# [PROMPT]
Print exactly the lines that run from the one containing "352x293 pixels." to the final line of the data, both included, and print none of the pictures.

# [DATA EXTRACTS]
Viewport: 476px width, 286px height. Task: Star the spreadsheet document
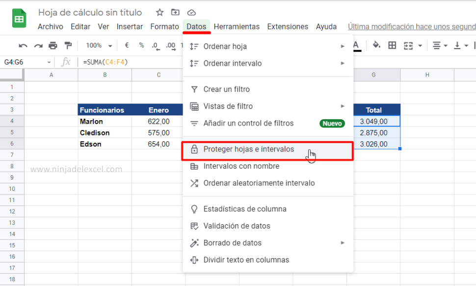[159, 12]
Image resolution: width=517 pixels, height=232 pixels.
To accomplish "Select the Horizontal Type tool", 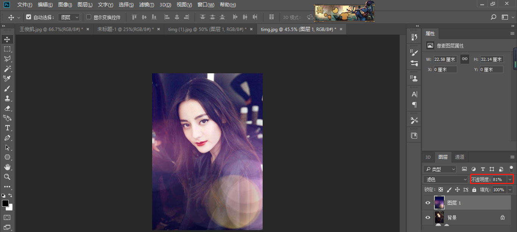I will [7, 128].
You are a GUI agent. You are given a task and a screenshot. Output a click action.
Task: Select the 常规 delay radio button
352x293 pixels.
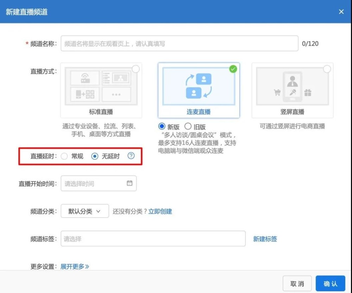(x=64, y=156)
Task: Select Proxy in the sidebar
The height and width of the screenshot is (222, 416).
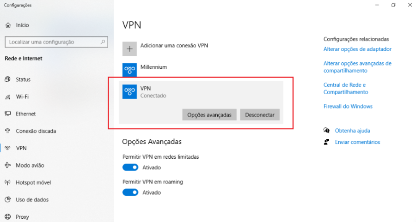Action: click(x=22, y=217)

# [REPLY]
352x293 pixels.
(x=64, y=156)
Task: Select Proxy in the sidebar
The height and width of the screenshot is (222, 416).
Action: click(x=22, y=217)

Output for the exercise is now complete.